* **Extract to read**:
╔══

In the third iteration of the for loop, it is just the same as the first. k is not equal to key and so find_key is called and the result is ignored.

The output is simple to determine. The second iteration where k == "b" is the only output from our function. Since you wrap the find_key call in list(...) this is the only result we will see in the list -

[({'b': 2, 'c': 3}, [])]

fixing the problem

Here are the things I noticed -

  1. You are missing yield from before the recursive call to find_key.
  2. The conditional logic can be simplified
  3. Using else prevents recursion on values, v, where k == key
  4. Avoiding mutation .append and .pop makes reasoning about the algorithm easier
def find_key(key, targ, path = []):
  """ Search an aribitarily deep nested dict `targ` for key `key`.
      Return its value(s) together with the path(s) of ancestor keys.
  """
  if isinstance(targ, dict):
    for (k,v) in targ.items():
      if k == key:
        yield (v, path)

╚══

* **Do this**:
Copy the passage of the find_key answer between "The output is" and "call to find_key.", inclusive.

* **Supplied data**:

╔══

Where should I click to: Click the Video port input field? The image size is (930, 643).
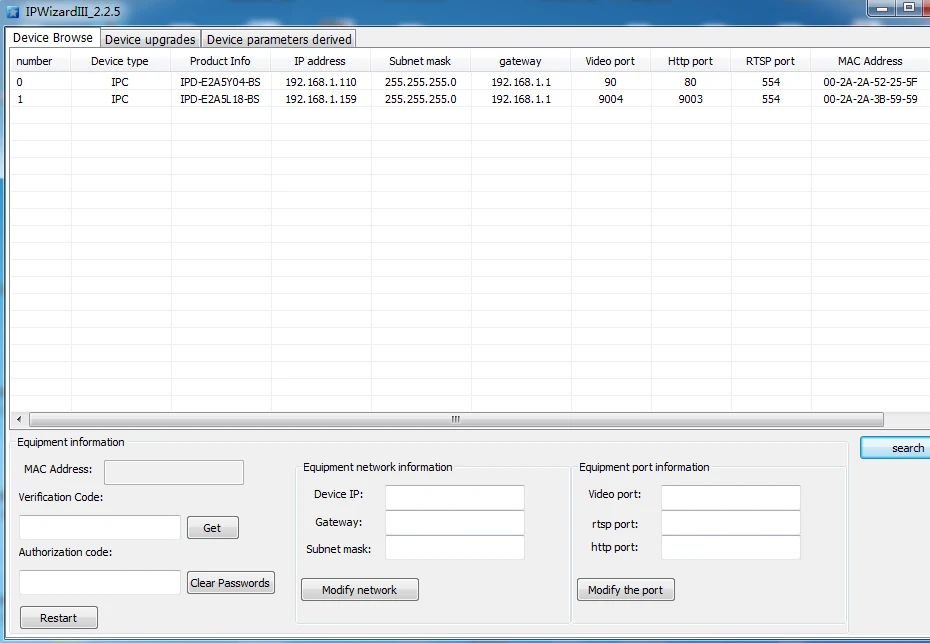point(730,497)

╚══

* **Exercise answer**:
The output is simple to determine. The second iteration where k == "b" is the only output from our function. Since you wrap the find_key call in list(...) this is the only result we will see in the list -

[({'b': 2, 'c': 3}, [])]

fixing the problem

Here are the things I noticed -

  1. You are missing yield from before the recursive call to find_key.